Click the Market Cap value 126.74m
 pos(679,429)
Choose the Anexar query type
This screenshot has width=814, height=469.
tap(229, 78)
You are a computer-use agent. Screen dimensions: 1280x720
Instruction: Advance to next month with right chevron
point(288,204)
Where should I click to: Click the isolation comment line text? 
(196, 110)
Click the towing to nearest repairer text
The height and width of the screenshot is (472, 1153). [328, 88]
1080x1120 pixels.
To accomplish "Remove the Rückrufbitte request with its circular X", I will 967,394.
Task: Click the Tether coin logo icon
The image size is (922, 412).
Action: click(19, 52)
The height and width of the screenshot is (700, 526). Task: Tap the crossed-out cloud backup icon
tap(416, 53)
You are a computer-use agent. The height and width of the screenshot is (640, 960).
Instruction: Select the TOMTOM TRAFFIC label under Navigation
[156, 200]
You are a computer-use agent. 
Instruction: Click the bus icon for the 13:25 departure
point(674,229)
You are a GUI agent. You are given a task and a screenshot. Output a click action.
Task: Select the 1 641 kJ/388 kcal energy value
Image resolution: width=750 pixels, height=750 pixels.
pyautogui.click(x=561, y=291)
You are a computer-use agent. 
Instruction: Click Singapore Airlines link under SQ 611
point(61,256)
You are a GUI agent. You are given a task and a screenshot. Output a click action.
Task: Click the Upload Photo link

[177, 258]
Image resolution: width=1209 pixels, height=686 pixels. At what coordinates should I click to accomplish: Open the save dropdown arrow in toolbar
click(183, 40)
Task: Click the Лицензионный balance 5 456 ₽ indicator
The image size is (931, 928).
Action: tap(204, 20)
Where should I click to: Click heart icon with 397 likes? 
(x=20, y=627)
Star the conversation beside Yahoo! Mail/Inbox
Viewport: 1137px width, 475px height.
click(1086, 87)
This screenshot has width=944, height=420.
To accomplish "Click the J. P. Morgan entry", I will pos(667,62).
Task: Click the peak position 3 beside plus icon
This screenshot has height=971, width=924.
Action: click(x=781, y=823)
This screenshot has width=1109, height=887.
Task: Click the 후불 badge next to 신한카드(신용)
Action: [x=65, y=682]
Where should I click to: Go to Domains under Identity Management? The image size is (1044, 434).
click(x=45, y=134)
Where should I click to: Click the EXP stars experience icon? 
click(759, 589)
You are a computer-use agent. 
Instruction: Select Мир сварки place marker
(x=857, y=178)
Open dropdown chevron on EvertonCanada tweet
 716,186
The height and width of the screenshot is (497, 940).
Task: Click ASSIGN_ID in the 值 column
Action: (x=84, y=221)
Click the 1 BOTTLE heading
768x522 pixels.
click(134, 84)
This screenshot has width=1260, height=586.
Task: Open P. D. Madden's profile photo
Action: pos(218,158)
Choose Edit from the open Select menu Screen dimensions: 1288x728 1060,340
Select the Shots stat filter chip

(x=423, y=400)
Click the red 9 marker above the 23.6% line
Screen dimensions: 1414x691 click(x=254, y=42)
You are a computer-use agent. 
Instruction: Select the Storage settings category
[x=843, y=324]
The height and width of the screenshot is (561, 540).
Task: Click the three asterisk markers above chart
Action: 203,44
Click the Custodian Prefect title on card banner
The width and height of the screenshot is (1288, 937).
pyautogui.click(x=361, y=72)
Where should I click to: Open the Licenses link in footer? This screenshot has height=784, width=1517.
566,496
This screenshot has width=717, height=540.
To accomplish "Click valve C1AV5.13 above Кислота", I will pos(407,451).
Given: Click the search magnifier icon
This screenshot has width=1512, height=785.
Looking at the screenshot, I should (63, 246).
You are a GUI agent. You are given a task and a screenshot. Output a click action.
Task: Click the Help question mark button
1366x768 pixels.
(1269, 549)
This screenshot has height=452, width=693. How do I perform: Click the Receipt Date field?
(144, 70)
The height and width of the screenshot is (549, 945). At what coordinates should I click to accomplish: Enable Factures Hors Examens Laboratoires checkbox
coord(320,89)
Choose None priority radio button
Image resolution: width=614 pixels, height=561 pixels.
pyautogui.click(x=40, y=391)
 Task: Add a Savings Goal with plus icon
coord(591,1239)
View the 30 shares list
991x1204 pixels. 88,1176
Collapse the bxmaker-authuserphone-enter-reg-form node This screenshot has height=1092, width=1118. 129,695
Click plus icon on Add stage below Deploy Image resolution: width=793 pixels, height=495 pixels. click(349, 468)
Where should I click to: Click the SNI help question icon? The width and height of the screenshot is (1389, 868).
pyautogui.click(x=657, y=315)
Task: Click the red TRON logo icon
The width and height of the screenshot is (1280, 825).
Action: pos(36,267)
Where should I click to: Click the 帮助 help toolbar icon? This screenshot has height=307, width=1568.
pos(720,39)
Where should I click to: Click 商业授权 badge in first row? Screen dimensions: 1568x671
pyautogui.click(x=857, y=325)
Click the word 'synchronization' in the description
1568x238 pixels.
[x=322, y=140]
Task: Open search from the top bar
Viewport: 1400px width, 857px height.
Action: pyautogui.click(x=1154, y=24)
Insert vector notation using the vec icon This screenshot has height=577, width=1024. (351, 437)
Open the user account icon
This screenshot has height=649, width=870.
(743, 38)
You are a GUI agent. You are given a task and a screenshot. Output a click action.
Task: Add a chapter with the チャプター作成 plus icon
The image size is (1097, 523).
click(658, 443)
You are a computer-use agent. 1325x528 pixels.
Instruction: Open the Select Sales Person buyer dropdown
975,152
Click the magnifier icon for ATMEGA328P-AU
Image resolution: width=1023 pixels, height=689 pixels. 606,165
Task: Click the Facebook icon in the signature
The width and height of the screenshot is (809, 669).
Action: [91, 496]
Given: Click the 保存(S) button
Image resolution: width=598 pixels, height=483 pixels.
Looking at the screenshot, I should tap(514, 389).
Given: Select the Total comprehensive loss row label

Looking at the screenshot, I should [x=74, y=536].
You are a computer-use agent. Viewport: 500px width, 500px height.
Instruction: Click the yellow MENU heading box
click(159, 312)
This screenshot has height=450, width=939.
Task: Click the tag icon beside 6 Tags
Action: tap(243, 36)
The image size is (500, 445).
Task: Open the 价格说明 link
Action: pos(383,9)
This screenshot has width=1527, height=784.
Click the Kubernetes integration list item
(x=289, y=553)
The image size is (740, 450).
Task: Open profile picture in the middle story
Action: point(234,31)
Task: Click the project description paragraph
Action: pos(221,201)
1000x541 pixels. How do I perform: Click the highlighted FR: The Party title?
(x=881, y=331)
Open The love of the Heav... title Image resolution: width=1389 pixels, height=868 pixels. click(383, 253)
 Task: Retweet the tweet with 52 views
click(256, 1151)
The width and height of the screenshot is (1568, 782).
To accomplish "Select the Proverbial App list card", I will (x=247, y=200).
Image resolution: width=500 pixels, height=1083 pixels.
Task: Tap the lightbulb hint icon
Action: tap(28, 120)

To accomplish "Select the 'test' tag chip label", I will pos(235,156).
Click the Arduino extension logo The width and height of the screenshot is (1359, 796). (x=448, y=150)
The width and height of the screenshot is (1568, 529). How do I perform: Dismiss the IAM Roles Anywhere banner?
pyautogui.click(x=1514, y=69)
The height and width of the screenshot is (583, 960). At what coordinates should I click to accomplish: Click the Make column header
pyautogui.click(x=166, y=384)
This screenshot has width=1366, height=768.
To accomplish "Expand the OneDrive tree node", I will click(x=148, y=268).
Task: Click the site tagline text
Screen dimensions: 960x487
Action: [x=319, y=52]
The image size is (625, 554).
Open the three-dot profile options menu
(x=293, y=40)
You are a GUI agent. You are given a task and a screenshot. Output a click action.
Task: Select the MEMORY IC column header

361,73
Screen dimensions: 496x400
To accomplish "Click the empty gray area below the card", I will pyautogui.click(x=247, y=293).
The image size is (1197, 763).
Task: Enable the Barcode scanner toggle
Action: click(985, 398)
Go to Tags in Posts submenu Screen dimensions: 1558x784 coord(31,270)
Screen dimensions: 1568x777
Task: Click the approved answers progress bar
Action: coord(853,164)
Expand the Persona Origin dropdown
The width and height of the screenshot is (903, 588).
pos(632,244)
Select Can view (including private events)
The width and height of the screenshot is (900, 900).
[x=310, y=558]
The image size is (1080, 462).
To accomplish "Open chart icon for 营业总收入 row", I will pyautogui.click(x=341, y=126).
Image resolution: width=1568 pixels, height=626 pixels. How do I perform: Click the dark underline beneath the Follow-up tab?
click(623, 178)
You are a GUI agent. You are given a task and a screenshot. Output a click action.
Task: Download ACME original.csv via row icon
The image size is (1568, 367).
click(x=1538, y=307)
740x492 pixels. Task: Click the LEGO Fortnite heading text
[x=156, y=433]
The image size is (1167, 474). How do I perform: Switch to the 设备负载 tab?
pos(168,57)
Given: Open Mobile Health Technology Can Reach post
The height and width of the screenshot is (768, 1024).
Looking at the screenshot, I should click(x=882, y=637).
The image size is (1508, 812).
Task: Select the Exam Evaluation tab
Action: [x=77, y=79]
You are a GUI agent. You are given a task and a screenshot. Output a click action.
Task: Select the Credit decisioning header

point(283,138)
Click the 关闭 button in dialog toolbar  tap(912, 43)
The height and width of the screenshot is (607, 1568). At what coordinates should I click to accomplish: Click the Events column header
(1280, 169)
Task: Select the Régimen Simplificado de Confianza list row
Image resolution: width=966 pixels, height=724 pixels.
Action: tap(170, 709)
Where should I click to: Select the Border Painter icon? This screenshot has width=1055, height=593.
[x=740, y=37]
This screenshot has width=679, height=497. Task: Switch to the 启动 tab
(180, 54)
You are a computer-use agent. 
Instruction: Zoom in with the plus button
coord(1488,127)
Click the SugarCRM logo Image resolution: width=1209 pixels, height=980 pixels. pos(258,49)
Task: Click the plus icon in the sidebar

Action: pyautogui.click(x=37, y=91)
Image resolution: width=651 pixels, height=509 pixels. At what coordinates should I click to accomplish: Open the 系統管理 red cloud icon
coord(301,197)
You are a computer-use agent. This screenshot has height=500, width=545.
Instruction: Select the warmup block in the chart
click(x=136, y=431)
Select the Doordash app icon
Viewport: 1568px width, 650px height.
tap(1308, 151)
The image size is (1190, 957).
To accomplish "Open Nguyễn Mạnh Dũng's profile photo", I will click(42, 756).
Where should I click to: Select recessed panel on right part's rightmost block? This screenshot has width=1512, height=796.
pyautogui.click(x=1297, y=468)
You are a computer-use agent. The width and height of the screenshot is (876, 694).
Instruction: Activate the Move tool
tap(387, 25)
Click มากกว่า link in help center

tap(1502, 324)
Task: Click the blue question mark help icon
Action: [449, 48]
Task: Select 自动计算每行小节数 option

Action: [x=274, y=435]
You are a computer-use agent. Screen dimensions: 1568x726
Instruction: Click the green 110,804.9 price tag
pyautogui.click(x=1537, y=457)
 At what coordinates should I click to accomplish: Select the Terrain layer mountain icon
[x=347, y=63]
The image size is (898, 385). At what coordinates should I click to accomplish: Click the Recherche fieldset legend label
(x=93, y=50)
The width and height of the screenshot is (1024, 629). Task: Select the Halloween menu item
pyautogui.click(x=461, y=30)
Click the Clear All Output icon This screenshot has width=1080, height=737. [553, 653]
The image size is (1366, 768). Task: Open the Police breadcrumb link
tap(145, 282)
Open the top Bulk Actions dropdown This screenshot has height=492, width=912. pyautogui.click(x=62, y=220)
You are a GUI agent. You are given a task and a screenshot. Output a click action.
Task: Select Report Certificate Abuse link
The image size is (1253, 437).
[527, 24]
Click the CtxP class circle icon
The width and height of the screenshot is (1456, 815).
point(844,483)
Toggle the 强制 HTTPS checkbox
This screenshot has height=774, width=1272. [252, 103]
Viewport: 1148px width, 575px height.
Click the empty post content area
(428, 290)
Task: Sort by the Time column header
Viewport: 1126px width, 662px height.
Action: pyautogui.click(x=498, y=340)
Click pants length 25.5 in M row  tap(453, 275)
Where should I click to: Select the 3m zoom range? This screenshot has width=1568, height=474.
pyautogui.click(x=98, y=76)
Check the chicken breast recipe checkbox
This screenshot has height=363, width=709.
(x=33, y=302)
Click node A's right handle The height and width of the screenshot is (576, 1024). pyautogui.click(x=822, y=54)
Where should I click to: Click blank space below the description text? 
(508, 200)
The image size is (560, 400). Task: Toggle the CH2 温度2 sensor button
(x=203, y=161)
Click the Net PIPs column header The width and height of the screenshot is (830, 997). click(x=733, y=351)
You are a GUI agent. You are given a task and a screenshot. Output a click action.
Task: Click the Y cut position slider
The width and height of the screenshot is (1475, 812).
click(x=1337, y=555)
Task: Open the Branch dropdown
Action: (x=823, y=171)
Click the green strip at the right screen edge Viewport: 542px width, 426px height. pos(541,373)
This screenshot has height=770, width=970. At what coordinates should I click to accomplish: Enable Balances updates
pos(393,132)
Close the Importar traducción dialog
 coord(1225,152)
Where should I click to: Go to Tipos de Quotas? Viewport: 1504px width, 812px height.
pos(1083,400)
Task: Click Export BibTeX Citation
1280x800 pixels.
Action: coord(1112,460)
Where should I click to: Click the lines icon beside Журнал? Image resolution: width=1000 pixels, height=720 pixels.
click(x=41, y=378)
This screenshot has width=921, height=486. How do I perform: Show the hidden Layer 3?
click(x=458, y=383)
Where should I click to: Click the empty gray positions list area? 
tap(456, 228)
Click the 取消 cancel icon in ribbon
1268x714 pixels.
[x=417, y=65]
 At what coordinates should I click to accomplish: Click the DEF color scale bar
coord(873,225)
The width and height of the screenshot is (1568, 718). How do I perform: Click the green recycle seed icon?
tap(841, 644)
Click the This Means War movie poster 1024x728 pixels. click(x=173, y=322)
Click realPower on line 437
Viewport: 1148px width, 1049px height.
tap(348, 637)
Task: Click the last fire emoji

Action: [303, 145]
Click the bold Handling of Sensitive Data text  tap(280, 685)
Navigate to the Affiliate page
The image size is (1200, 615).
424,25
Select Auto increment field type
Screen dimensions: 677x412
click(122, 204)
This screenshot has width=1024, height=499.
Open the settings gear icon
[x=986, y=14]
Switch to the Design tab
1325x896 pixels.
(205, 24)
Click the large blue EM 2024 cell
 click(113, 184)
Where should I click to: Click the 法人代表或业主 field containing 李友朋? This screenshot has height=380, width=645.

## Your objective
Beginning with the line containing "The image size is (1253, 437)." in the material above, copy every line exactly until you have copied the line containing "Task: Sort by the Time column header".

## Output of the exercise
The image size is (1253, 437).
[527, 24]
Click the CtxP class circle icon
The width and height of the screenshot is (1456, 815).
point(844,483)
Toggle the 强制 HTTPS checkbox
This screenshot has height=774, width=1272. [252, 103]
Viewport: 1148px width, 575px height.
Click the empty post content area
(428, 290)
Task: Sort by the Time column header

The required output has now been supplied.